Screen grounding items
####################

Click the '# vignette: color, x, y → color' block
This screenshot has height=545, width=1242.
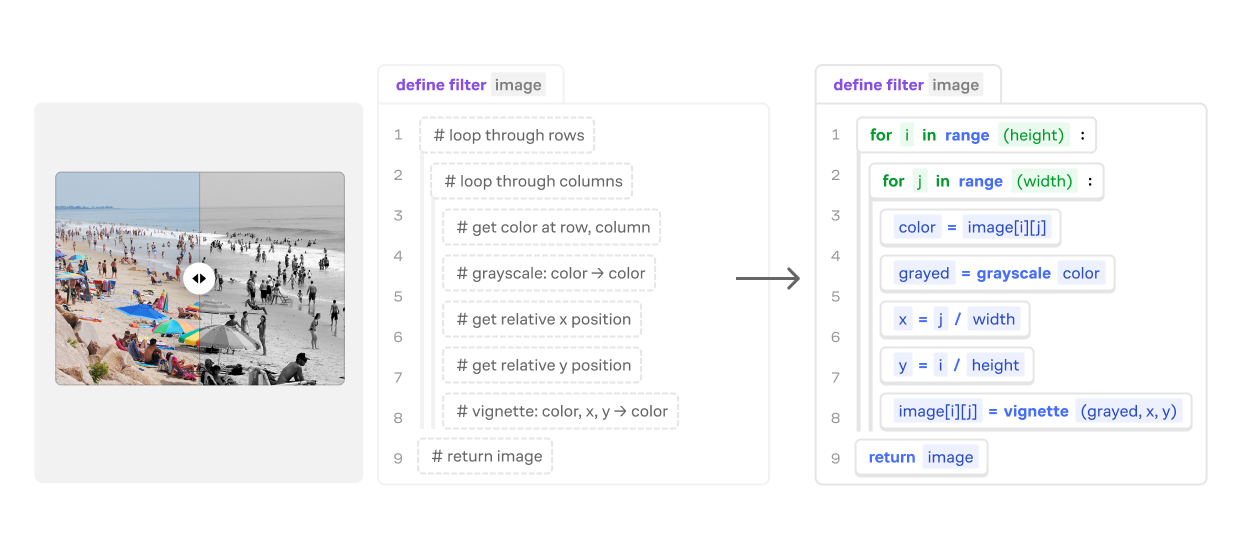point(561,412)
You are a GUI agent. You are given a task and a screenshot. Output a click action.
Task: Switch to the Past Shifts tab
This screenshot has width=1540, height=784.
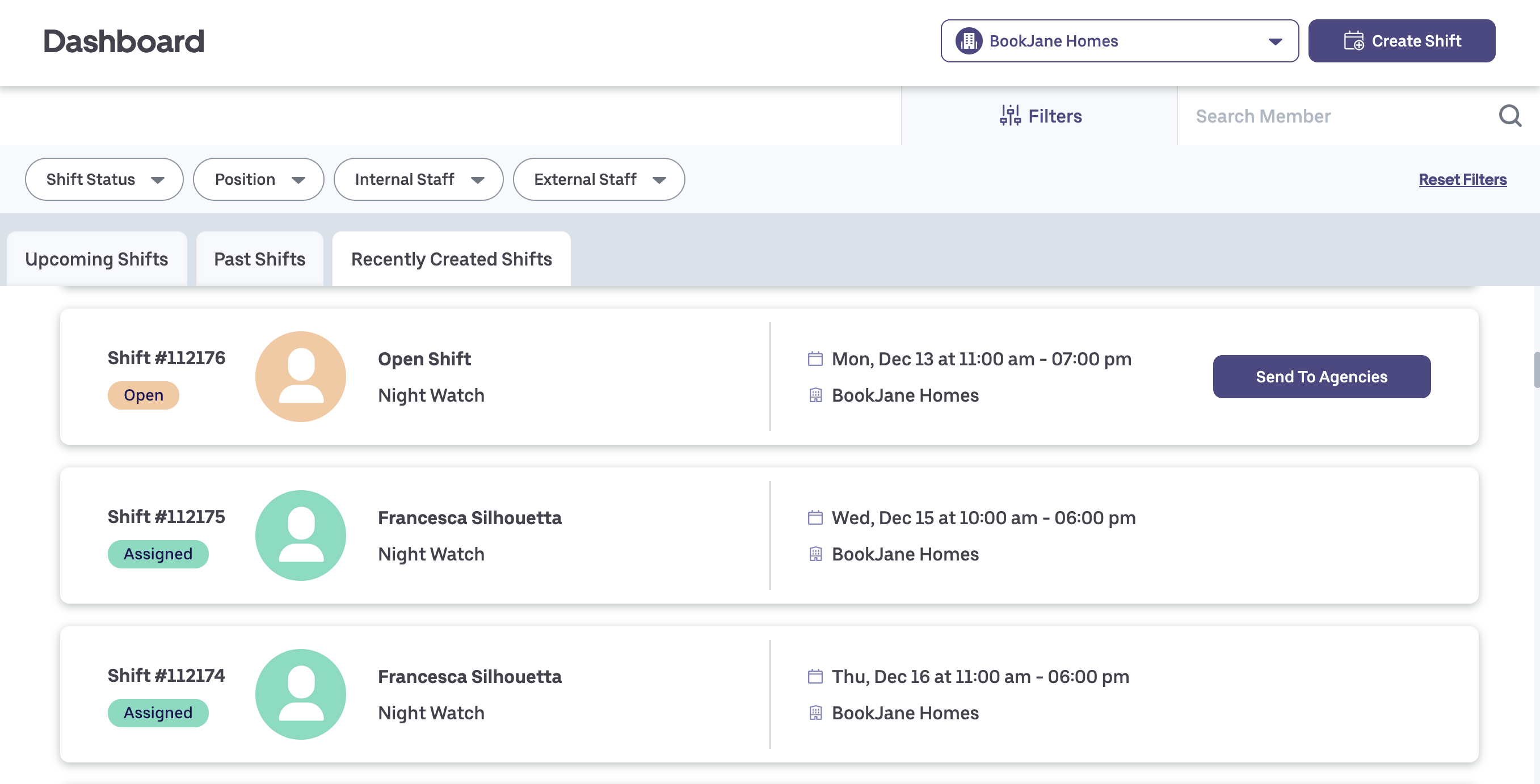[259, 259]
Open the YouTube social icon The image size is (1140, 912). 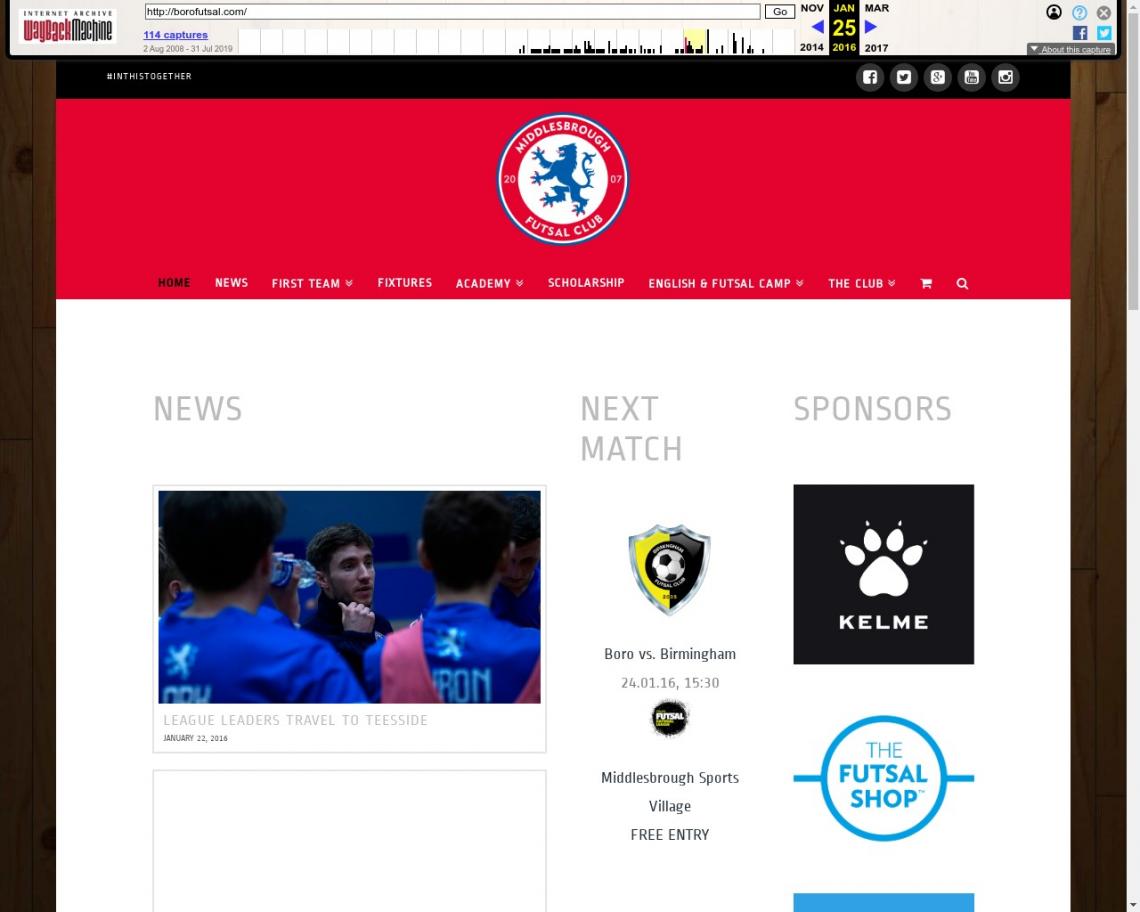point(971,77)
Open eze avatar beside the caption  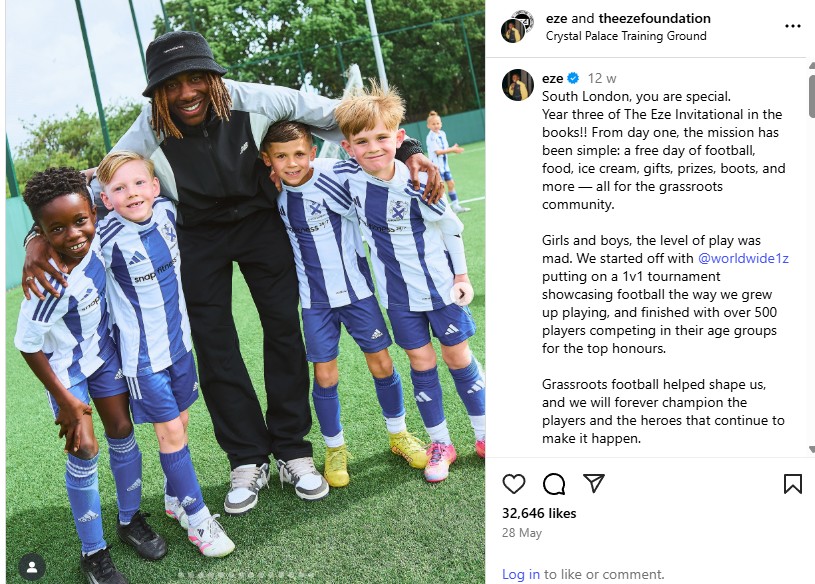pyautogui.click(x=518, y=84)
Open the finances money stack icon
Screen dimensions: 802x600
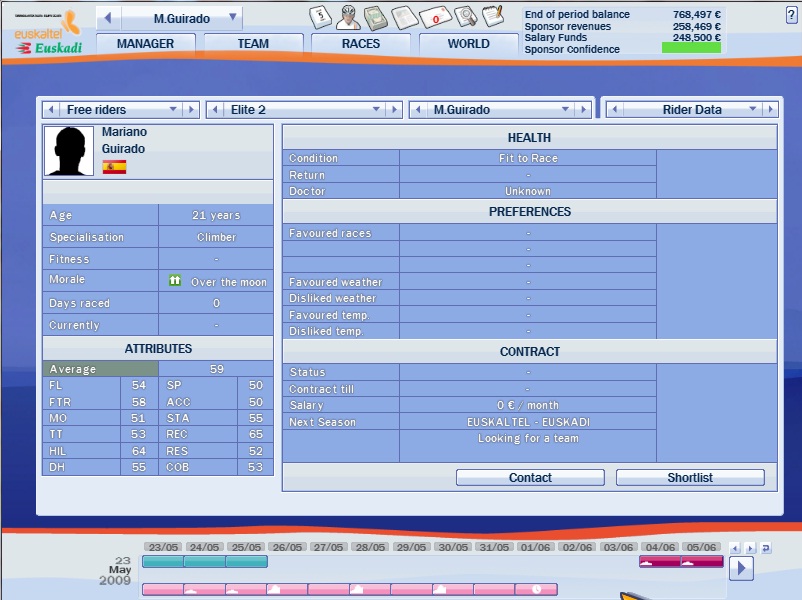tap(375, 17)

####################

_Set exercise_.
Copy out the items word for word, starting at the line that contains "Open the finances money stack icon" and ending with the last item, both ends included. Leave the pictures out of your copy.

_Response for this exercise_.
Open the finances money stack icon
Screen dimensions: 802x600
tap(375, 17)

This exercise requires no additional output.